• _EXERCISE BRIEF_:
Continue the report on insurance premiums in advanced Asia-Pacific, starting after its final sentence.
*** SELECTED EXCERPT Section Begins ***
Advanced Asia-Pacific

Non-life more resilient to COVID-19 than life



  • In Australia premium growth dropped sharply by 26% in 2019, a fifth consecutive year of contraction. Both investment-linked and risk product premiums shrank in the environment of lower interest rates and because of lack of trust in the financial services industry.
  • In Japan, life premiums increased modestly by 1.5% in 2019 (2018: +3.8%). Weakening economic growth and fragile consumer sentiment were key factors holding back demand.
  • Hong Kong reported a strong increase in life premiums of around 10% in 2019, due to rising demand for annuity products that come with new tax benefits. In Growth in South Korea, Taiwan and Singapore was more depressed relative to Hong Kong.
  • With economic recession projected for most markets in advanced Asia-Pacific, we forecast that life premiums will shrink by around 4% in 2020. A subsequent recovery in 2021 will not fully offset the drop. Unlike in emerging Asia where rising risk awareness is a strong supportive factor, economic constraints and negative wealth effects are more important for advanced markets given already high awareness and penetration rates.
  • Life insurance profitability will remain under pressure because of low interest rates. In Australia, the life insurance sector reported a loss of USD 174 million in 2019 and there are as of yet no catalysts for a sustained improvement. The updates to Japan’s standard mortality table in April 2018 have also resulted in narrower mortality margins and lower core profits for life insurers.


  • All markets in advanced Asia reported non-life premium growth increases in 2019. Growth was strongest in Hong Kong (+7.2%) and health was the most vibrant business across all markets. Growth in Japan (4.2%) was broad based, with particular strength in property due to firming rates and increasing take-up of covers after several natural catastrophes (mainly typhoons).
  • In Australia, premium growth improved to 3.6% in 2019 from 1.1% in 2018, driven in part by rate hardening in financial and professional liability lines.
*** SELECTED EXCERPT Section Ends ***
*** DATA Section Begins ***
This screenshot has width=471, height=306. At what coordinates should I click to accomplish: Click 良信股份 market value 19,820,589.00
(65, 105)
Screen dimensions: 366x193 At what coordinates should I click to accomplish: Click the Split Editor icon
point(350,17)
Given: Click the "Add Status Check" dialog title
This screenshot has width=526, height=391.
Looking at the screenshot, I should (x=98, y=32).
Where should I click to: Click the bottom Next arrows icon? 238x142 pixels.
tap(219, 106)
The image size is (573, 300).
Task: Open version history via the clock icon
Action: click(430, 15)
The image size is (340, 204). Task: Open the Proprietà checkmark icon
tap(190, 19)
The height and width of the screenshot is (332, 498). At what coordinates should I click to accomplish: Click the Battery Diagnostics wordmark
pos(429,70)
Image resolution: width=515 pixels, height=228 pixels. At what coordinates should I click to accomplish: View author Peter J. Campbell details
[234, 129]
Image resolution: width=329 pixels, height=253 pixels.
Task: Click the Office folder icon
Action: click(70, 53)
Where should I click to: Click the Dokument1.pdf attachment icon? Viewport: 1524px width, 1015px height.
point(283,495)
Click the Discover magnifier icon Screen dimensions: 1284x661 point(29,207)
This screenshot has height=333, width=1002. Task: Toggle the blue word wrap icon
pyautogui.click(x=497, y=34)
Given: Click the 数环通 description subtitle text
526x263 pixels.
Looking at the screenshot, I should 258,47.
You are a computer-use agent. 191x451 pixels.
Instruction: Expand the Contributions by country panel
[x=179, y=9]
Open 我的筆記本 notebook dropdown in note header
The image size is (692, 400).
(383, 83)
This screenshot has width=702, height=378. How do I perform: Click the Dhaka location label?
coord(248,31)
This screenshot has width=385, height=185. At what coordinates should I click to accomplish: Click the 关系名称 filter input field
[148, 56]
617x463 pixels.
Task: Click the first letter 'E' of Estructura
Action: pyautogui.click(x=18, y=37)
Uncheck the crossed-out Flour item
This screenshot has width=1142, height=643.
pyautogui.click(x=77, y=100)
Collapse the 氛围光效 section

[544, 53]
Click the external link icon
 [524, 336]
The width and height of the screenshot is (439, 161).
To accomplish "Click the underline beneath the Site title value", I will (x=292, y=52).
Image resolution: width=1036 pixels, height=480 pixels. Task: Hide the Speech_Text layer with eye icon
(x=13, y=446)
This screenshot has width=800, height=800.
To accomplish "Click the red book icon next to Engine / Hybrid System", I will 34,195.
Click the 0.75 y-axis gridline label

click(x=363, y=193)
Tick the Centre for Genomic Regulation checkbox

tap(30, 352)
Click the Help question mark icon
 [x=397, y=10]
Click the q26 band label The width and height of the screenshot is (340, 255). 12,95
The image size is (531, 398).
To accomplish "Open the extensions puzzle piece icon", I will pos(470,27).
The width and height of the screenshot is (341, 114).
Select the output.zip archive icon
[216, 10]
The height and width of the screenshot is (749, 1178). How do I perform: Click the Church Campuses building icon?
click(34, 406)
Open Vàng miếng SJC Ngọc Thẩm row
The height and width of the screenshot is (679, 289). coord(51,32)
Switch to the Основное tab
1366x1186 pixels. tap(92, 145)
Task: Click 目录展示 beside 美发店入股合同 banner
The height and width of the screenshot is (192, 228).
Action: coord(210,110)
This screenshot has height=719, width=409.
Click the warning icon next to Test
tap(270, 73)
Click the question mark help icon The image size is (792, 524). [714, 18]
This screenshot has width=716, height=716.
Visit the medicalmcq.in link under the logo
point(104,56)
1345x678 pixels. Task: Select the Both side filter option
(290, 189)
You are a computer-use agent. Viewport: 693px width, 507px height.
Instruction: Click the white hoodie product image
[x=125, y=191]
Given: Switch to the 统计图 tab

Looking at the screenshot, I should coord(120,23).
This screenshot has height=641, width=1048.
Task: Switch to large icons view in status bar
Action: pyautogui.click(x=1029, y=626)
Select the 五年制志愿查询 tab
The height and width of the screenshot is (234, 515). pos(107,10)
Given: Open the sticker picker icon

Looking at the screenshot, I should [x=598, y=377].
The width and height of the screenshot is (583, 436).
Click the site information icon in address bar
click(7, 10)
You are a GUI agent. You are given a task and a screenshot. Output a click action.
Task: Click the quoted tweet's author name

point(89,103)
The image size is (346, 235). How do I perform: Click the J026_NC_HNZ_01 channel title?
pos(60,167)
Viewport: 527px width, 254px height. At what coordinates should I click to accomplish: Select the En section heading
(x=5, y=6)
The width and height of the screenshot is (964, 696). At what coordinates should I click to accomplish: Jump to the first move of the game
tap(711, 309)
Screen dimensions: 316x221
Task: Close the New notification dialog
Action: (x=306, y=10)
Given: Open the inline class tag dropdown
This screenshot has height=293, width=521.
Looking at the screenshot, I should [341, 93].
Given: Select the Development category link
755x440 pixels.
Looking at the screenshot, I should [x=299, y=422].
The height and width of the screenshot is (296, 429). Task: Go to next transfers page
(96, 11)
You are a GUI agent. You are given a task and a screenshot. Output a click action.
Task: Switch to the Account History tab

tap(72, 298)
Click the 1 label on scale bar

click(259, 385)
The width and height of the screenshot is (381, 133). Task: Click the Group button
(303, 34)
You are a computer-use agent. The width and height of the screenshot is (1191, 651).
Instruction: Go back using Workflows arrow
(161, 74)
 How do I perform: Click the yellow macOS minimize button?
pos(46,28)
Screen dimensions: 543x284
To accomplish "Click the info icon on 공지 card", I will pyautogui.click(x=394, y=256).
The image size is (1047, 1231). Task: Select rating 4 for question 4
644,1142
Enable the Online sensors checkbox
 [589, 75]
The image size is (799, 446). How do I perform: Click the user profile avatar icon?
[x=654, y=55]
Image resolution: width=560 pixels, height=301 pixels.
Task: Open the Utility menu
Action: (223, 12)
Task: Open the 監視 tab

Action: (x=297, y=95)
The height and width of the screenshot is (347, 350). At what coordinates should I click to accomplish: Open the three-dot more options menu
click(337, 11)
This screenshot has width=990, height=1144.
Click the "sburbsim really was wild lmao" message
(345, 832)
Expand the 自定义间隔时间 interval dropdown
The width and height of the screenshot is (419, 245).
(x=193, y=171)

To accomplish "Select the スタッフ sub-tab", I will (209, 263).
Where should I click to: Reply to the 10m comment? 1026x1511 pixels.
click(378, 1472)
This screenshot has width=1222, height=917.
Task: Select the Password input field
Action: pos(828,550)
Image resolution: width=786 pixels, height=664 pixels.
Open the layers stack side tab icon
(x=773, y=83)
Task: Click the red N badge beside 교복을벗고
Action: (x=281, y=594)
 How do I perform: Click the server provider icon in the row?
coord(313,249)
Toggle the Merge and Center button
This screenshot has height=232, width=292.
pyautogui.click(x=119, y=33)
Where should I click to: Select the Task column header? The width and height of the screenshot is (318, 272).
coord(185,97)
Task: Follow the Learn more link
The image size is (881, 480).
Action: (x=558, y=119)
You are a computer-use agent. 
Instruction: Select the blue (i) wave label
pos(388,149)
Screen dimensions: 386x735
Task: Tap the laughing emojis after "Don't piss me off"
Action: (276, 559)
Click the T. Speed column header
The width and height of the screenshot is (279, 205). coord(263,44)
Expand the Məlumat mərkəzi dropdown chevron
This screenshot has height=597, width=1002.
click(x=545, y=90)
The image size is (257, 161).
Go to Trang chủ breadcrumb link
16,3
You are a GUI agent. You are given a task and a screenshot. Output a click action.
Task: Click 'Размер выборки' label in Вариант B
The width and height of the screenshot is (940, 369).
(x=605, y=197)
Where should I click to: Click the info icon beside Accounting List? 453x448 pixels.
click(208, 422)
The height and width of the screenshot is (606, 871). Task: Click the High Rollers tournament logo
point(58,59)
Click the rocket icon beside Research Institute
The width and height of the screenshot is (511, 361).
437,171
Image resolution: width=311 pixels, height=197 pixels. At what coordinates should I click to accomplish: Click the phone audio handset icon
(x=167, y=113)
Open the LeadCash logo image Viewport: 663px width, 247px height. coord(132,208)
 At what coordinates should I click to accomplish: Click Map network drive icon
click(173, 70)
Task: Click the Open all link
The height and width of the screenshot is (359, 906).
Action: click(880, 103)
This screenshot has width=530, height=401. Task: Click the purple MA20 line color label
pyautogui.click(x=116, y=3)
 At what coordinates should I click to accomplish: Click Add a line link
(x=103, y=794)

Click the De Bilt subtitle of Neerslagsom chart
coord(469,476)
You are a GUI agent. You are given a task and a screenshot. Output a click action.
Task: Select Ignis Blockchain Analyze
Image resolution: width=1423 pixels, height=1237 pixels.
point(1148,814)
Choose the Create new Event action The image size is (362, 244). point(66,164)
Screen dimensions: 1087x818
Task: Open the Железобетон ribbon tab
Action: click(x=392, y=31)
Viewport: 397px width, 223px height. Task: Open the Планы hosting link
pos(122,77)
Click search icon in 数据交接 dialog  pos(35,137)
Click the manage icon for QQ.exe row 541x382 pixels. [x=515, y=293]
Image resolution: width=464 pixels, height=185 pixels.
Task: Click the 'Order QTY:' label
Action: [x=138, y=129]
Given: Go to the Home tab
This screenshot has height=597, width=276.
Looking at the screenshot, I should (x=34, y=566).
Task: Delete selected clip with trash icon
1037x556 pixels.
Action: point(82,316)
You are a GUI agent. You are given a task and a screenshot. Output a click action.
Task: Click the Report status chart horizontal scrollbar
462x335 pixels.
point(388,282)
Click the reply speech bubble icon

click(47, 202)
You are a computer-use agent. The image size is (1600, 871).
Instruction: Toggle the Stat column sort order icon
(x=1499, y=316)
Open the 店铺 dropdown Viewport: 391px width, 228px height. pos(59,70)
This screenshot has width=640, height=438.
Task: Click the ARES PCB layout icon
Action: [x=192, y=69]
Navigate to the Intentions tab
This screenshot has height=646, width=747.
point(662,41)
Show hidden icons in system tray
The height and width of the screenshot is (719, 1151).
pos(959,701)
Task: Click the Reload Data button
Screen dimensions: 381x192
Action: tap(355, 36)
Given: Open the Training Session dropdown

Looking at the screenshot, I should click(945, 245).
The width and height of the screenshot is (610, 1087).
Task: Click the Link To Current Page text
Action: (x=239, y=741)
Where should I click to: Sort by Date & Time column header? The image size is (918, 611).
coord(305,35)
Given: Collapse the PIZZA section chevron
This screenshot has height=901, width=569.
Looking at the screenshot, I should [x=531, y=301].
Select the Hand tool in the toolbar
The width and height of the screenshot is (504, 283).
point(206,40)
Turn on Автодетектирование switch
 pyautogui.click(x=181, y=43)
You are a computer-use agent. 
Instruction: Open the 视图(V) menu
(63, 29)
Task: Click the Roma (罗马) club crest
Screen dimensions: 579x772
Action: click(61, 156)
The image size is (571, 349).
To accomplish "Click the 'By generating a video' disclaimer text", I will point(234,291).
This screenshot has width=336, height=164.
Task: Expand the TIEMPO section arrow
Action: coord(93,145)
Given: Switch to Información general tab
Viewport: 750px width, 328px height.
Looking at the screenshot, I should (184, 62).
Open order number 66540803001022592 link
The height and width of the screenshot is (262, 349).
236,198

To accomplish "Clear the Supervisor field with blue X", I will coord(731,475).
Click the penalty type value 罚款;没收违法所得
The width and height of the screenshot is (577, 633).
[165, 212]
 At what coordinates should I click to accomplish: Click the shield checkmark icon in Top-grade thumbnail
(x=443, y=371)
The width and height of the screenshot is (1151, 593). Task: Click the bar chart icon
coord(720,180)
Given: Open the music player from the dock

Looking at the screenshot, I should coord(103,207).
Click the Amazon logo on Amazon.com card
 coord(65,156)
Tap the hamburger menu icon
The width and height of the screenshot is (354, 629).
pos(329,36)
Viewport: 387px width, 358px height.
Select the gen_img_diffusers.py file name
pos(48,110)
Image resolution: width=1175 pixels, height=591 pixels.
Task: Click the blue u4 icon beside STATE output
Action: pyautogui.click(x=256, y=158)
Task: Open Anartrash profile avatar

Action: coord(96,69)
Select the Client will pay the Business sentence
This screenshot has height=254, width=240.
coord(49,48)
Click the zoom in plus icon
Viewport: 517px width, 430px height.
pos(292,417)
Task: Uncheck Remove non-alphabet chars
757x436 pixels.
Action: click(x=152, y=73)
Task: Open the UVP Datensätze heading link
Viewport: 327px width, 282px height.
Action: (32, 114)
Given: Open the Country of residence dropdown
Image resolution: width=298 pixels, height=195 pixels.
*** DATA Section Ends ***
• _TASK RESULT_:
  • The deep recession unfolding globally will also leave its mark on demand for nonlife insurance in the Asia-Pacific region with premiums forecast to decline by more than 2%. Firmer rates in Japan and Australia will cushion the blow.
  • In Japan, we forecast that non-life premium growth will contract by 3% in 2020, after an average increase of around 4% over the past two years. The COVID-19 induced economic recession, VAT hike in late 2019, and the postponement of the Summer Olympics will be key factors. The negative effect of these will be partially offset by rate hardening after recent typhoon losses.
  • In the rest of advanced Asia-Pacific, Hong Kong and Singapore will likely see a sharp reduction in non-life premium growth. We expect the recession-induced slump in demand to be less severe in South Korea and Taiwan.
  • Non-life insurer profits were hit by a series of natural disaster losses in 2019, particularly in Australia and Japan. In Australia, the bushfires ravaging the country since late 2019 may have dealt the industry its first underwriting loss since 2011, though some of the claims may be filed only in 2020. In Japan, insurers faced increased claims resulting from Typhoons Faxai and Hagibis.
  • Firmer rates in Japan and Australia could help underwriting profitability but are unlikely to be enough to offset the drag from weakening investment results in view of lower yields and equity valuations.